Reusable software makes code less maintainable.  This is very counter-intuitive.  There is a general assumption that using a framework or library takes some of the maintenance burden off of the programmer, and this is true.  Reusable code can definitely reduce the burden of maintenance, but this is not about maintenance time spent or saved.  This is about being able to maintain the code in the first place.  Learning exactly how a piece of reusable code works takes enough time that it defeats the purpose of using it, so few programmers bother.  If the reusable code itself has a bug, however, the only options are either to ditch the reusable code and home brew a replacement, pay to have someone spend hours, days, or weeks learning how the code works and fixing the bug, or report the bug to the project and wait for it to get fixed upstream.  The second option is so expensive that it is hardly ever an option.  The typical solution is to sacrifice quality, utility, and usability by working around the bug.  In addition to this, because reusable code is significantly harder to change (because the programmers using it are not intimately familiar with its code), valuable design changes to a program may be impossible.  As with bugs, if a valuable design change is needed that does not work with the reusable software, the options are to ditch it and home brew a replacement, or pay someone for a lot of labor to figure out how to adapt the reusable code.  Of course, once the reusable code has been altered, updates from the original source become invalid, and the reusable code must be maintained entirely in-house, at additional expense.  Again, this is not necessarily a problem that will come up a lot.  Major design changes after delivery are not exactly common.  Reusable code does tend to be more well tested as well, so bugs in it will be more rare.  When they do come up though, they can be very expensive.

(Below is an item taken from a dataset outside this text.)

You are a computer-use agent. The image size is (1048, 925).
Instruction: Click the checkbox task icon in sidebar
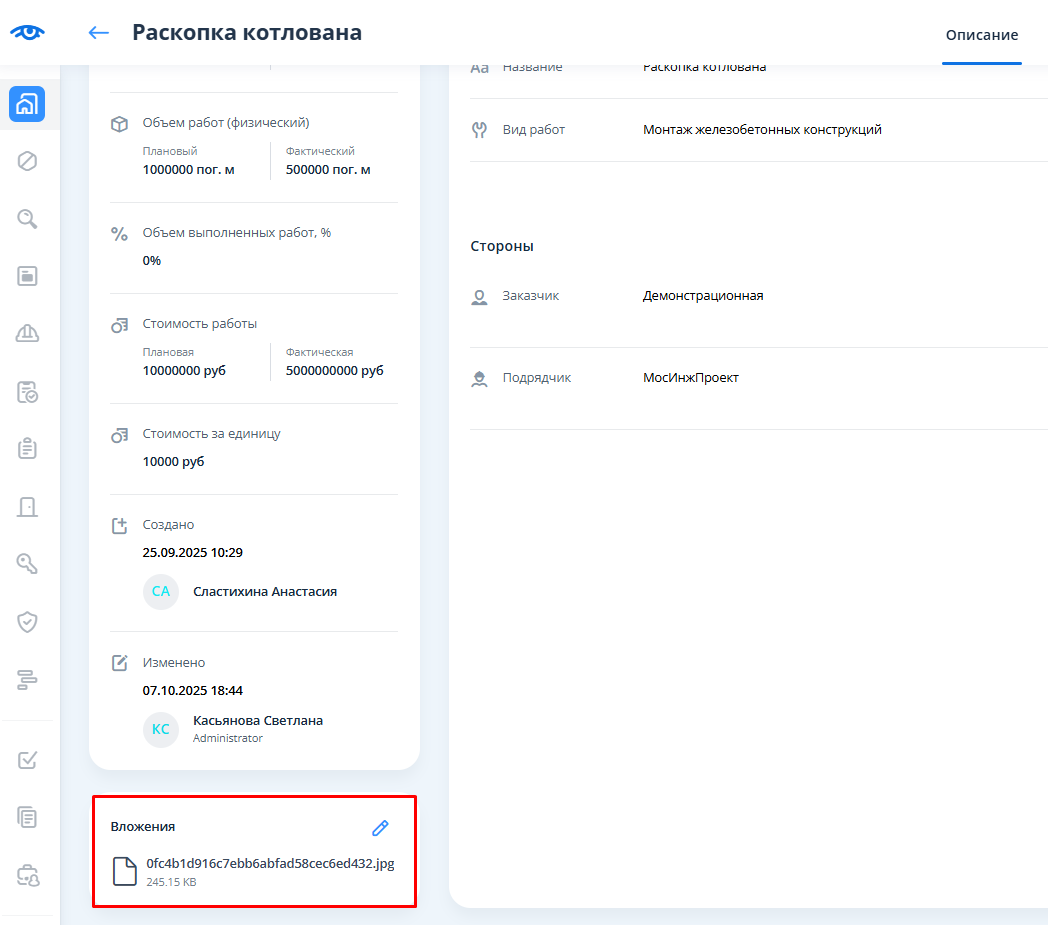click(27, 760)
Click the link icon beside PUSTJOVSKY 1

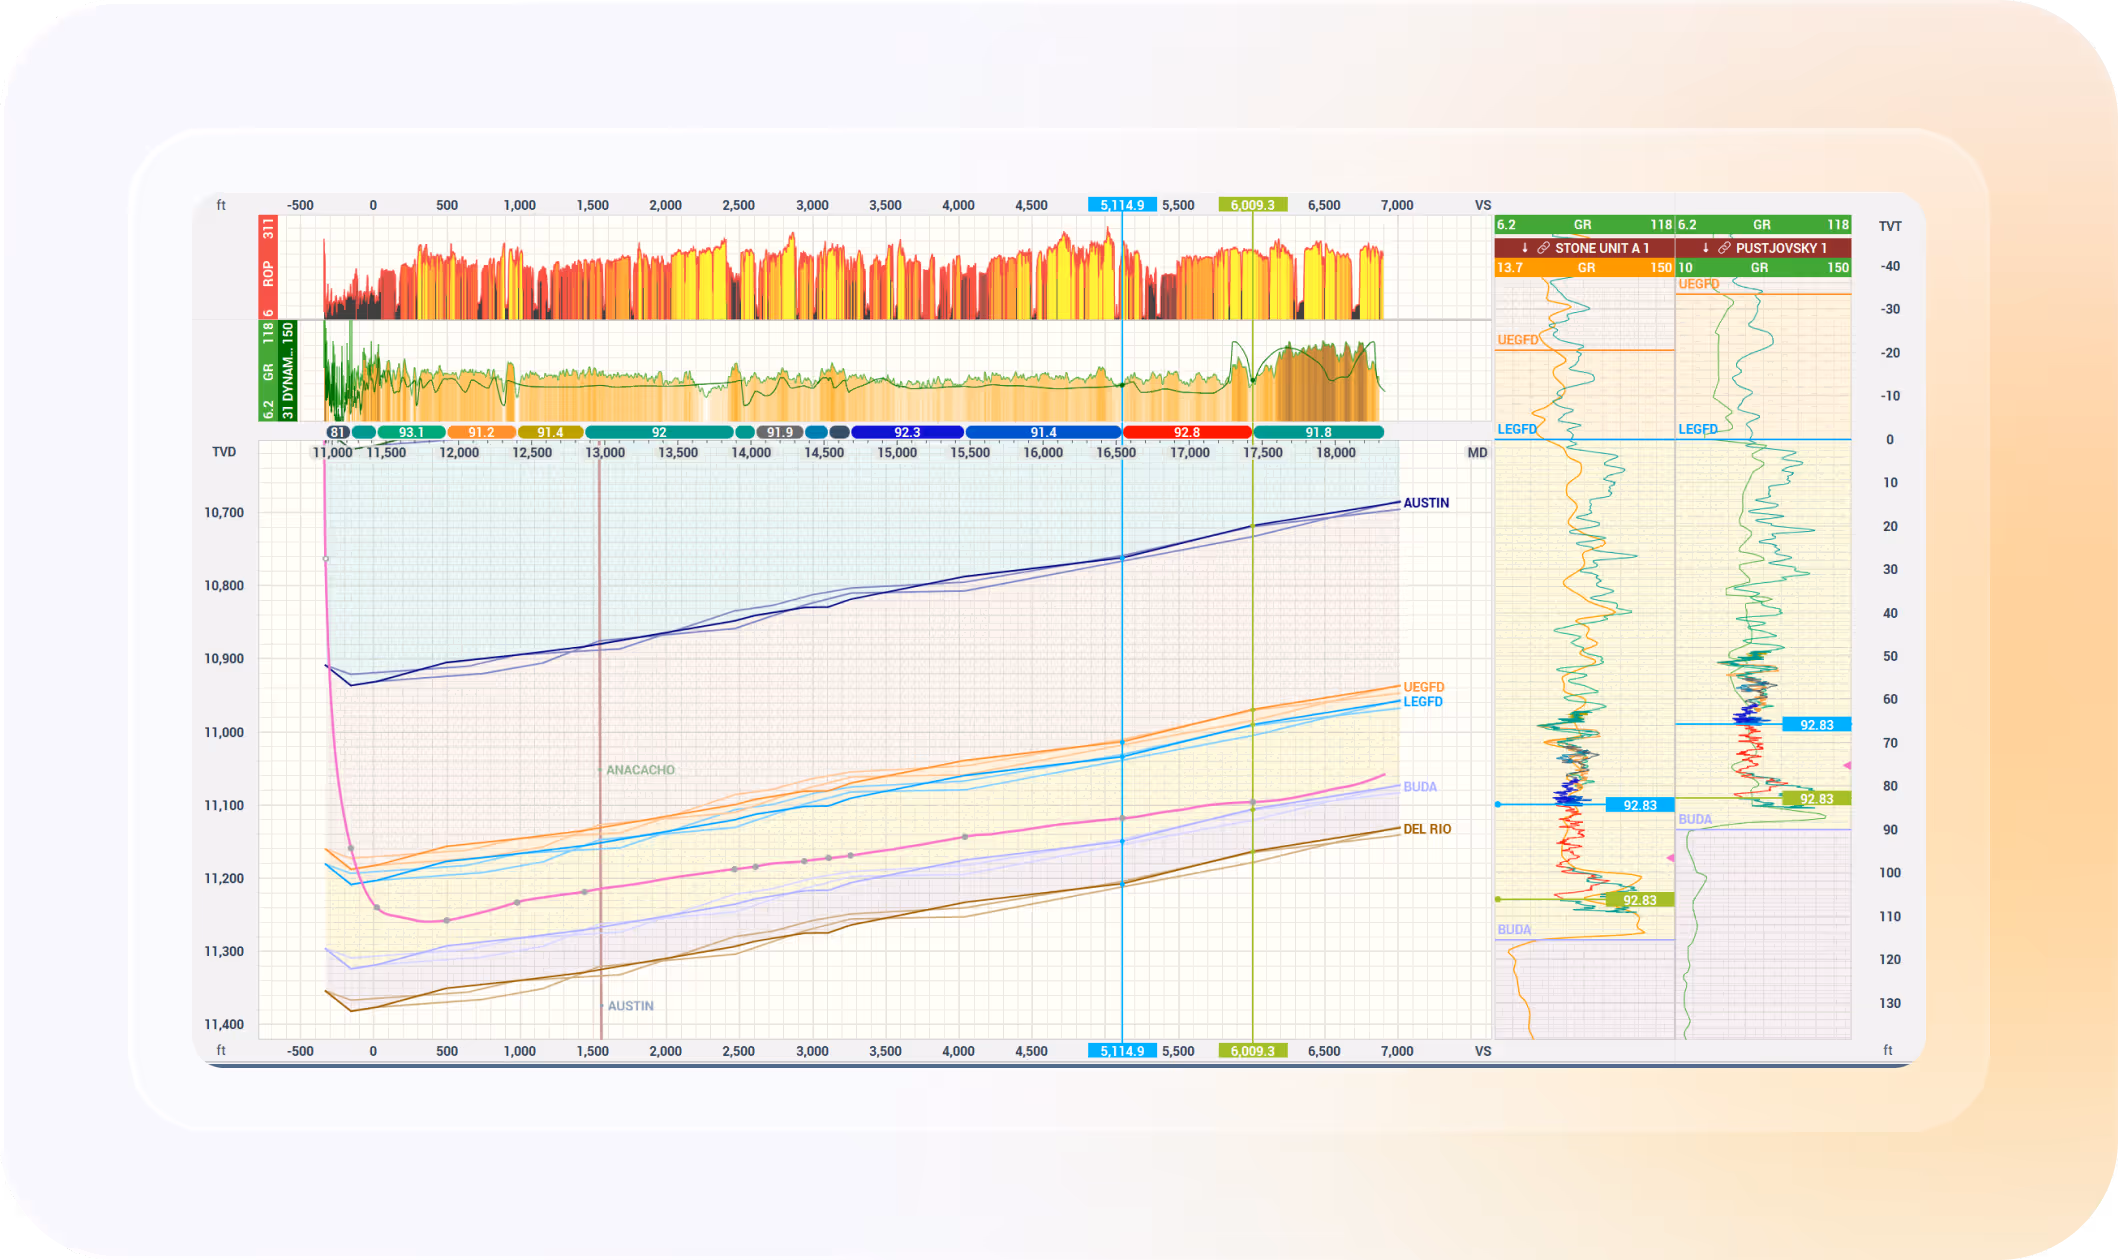click(1724, 248)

Overall, reusable software is very valuable, and nearly ever program uses it in some way.  It also comes with some costs though, and understanding those costs is important to get the most out of it.  Sometimes it is better to write the code from scratch.  Code written to the specific application will always be superior to reusable code.  Reusable code can ultimately be more expensive than coding from scratch.  Cases where reusable code costs more than writing code from scratch are generally uncommon, but determining this should be part of the cost analysis of any project.  In addition, there are different levels of reusable software that should be considered.  Using something like the C standard library or other build-in functions and features of a language is generally a given.  For any popular language, these have been tested and optimized more than anything else.  Libraries for hardware interaction are often necessary as well, though there may be multiple options.  These tend to have more testing behind them as well.  Convenience and aesthetics libraries (jQuery, for example) are typically far less critical, so they tend to have less rigorous testing, and the benefits they provide are less critical.  Less essential libraries that have been around for less time deserve the most scrutiny.  Very small pieces of reusable code also deserve scrutiny, because it may end up taking more time and resources in the long run than just writing it from scratch.  Despite its high value, reusable code is not a silver bullet.  It comes with its own costs, and sometimes those costs can be much greater than any benefits.  Our industry needs to spend a bit more time considering the options and potential consequences than it currently does, and if it did, things would work a lot more smoothly for everyone.